What if we got a "Yes" answer? I don't think we'd do anything differently than we're doing already, but we might be slightly more confident that our hypothesis is reasonable.

I think a genuine "No" answer is unlikely in principle, because, to use the DNA they have taken up for new DNA synthesis, all cells need to do is rephosphorylate the dNMPs that result from nuclease degradation of this DNA. Do H. influenzae have the pathway to do this? They do have enzymes that can catalyze these reactions, but I don't know enough biochemistry to be absolutely certain that these reactions will proceed efficiently.

Could cells use the dNMPs as sources of NTPs for RNA synthesis? This is more complex, as the deoxyribose sugar needs to be removed from each base and replaced with a ribose sugar (cells have no enzyme that could simply create ribose from deoxyribose by adding back the missing oxygen). What cells actually do is remove the deoxyribose and phosphate from the dNMP, and then add ribose plus phosphate to create a NMP which can then be phosphorylated into a NTP. These reactions are included in the metabolic reconstruction; they consume an ATP, but much more will be saved by not having to synthesize the NMP from scratch. The cells also get some energy by metabolizing the deoxyribose-1-phosphate this releases, although this isn't included in the reconstruction. I just checked the pathway: the deoC gene product converts deoxyribose-1-phosphate into glyceraldehyle-3-phosphate plus acetaldehyde - the former feeds into glycolysis but I don't know what happens to the acetaldehyde (maybe ADH converts it to alcohol?).

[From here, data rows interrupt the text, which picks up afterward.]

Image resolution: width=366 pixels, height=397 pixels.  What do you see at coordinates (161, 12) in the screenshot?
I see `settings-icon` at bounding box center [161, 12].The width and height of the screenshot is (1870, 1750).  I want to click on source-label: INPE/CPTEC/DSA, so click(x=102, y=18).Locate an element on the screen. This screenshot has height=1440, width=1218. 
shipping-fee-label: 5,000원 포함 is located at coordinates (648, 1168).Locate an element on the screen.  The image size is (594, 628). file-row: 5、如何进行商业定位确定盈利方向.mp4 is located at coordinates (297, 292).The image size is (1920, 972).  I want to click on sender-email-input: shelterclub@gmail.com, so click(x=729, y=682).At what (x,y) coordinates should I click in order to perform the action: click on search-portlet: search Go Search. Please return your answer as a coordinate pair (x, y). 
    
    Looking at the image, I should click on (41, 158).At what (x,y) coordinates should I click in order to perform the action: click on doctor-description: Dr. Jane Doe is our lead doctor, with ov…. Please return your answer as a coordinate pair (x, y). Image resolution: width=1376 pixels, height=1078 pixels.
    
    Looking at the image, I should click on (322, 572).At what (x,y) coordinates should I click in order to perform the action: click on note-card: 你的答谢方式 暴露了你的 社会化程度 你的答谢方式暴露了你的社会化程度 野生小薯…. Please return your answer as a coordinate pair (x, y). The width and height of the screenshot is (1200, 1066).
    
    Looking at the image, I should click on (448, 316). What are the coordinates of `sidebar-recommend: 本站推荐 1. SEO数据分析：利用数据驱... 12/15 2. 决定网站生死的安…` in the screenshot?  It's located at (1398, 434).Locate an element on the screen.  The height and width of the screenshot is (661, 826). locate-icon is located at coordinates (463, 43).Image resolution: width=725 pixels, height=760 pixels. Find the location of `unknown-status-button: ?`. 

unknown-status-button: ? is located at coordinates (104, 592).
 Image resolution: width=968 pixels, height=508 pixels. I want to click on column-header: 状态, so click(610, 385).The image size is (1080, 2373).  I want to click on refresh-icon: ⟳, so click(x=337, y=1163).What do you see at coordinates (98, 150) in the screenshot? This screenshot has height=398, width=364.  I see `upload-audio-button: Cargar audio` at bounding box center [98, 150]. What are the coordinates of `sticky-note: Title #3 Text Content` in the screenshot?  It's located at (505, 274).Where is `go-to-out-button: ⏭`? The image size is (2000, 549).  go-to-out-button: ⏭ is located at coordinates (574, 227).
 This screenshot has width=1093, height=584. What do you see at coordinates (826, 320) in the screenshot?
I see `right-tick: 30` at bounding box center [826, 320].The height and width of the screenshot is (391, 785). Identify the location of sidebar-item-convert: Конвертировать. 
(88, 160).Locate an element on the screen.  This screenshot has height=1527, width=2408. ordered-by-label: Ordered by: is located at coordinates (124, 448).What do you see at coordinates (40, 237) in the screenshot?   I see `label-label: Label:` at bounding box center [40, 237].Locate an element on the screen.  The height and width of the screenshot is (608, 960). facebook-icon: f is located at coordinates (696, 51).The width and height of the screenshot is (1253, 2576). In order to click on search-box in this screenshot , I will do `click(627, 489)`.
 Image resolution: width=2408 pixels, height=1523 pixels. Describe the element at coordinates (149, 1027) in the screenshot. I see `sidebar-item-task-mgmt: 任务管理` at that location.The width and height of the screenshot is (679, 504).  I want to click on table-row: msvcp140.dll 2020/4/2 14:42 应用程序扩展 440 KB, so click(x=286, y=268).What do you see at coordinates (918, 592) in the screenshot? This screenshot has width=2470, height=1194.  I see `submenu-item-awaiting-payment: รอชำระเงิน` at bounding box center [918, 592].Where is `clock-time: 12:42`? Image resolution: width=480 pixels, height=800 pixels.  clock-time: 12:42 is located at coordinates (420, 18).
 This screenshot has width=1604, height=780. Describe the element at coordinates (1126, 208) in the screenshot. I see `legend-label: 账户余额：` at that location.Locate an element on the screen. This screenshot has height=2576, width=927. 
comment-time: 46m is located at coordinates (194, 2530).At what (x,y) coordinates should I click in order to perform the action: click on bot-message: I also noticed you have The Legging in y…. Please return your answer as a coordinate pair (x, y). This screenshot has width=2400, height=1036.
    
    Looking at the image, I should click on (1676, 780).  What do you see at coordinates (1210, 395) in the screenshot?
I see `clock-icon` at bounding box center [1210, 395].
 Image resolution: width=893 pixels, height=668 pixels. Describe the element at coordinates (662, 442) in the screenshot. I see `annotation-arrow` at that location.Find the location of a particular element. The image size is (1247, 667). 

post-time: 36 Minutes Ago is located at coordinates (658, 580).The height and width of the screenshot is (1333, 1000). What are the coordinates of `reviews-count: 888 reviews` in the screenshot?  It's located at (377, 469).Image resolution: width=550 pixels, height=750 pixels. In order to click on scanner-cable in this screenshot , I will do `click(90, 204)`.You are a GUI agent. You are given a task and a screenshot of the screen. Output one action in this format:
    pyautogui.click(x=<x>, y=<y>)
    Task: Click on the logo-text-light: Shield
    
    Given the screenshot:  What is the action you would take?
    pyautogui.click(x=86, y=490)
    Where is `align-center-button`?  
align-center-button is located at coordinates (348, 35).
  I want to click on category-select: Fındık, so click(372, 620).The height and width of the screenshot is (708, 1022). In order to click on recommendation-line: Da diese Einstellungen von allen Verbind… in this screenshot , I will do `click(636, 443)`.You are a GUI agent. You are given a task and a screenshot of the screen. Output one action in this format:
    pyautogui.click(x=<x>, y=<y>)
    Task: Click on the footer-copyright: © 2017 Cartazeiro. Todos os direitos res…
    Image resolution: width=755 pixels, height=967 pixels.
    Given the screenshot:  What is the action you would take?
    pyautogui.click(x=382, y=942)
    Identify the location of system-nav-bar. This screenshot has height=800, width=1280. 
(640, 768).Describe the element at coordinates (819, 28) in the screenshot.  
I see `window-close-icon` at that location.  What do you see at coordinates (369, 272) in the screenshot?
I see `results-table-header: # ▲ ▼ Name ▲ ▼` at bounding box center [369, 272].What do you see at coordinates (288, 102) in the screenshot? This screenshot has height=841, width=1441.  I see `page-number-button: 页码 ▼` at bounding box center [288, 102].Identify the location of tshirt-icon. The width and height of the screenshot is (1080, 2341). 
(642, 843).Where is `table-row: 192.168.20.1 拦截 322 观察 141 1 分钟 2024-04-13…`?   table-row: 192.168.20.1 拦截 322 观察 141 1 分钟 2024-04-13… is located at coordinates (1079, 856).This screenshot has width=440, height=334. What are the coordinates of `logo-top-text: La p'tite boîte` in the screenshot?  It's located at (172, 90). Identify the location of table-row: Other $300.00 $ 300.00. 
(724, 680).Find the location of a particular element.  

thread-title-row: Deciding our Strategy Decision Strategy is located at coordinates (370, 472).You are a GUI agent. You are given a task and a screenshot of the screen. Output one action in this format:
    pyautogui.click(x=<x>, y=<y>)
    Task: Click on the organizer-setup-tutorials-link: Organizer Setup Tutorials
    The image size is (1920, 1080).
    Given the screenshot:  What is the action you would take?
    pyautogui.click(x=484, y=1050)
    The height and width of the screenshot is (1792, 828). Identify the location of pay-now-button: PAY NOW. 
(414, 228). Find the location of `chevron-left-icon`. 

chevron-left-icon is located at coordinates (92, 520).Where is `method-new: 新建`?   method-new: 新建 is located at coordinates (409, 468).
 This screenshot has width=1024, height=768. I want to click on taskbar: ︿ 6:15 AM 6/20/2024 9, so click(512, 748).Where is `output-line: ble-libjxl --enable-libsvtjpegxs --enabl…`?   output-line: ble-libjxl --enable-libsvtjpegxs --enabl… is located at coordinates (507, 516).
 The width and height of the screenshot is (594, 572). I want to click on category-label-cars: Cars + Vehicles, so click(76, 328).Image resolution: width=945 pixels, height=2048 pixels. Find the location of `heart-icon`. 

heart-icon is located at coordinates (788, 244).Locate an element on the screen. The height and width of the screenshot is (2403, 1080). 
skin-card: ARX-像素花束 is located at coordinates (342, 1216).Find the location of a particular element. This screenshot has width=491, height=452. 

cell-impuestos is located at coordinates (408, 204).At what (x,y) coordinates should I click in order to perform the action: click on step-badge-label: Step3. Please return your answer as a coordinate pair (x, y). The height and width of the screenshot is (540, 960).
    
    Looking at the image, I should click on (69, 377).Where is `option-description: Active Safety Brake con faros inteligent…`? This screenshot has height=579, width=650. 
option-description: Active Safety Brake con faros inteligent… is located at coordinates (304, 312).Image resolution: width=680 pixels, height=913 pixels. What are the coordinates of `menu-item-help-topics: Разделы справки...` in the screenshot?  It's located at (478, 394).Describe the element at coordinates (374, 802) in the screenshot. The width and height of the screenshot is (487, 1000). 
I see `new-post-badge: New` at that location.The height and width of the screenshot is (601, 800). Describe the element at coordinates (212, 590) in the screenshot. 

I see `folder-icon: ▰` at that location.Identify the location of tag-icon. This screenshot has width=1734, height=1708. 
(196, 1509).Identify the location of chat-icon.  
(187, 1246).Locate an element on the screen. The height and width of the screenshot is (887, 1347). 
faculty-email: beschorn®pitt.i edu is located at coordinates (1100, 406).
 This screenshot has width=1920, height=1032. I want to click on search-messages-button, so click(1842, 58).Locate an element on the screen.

What about using the dNMPs as sources of carbon (= energy), nitrogen and/or phosphate? Presumably this would only happen when the cell had satisfied its need for dNTPs and NTPs for DNA and RNA synthesis. Our visitor told us that at least some bacteria lack the enzymes needed to break down purine and/or pyrimidine bases; such a cell couldn't use nucleotides as nitrogen sources, and using the sugar for energy might leave cells clogged up with the leftover bases.

This probably isn't a big issue for H. influenzae, as I expect it to only use dNMPs for DNA and maybe RNA synthesis. But if I'm hoping to show that adding DNA to a B. subtilis culture improves growth yield, knowing whether or not it can use the bases could make a big different to my expectations. I've found a paper (Schultz et al. J. Bact. 183:3293) showing that B. subtilis can metabolize purine bases to NH3 and CO2 (with no energy gained but none expended). And an earlier paper from the same group (Per Nygaard's) gives an overview of nucleoside catabolism by B. subtilis; the basic conclusion is yes they can.

So it looks like feeding B. subtilis DNA is a reasonable idea.


  1. I suggest you doing the real experiments several months later. Some controls lacked in Finkel's experiments. What's more, The only evidence just comes from the gene inactivation experiment and again some necessary controls are not included. Complementary experiments (express corresponding competent genes in-trans in the mutants) have not mentioned in these experiments. Before expanding the concept that DNA can be used as a nutrient, it is better to firmly confirm this in E. coli.

  2. "expanding the concept that DNA can be used as a nutrient"? It hardly originated with E. coli - we first published it in 1993, and Steve Finkel got the idea from one of my students. (Sorry to bitch; it's a sensitive point.)

    E. coli is not a very good system for this, as nobody has yet identified conditions where cells take up measurable amounts of DNA. A naturally competent autotroph like B. subtilis is a much better bet.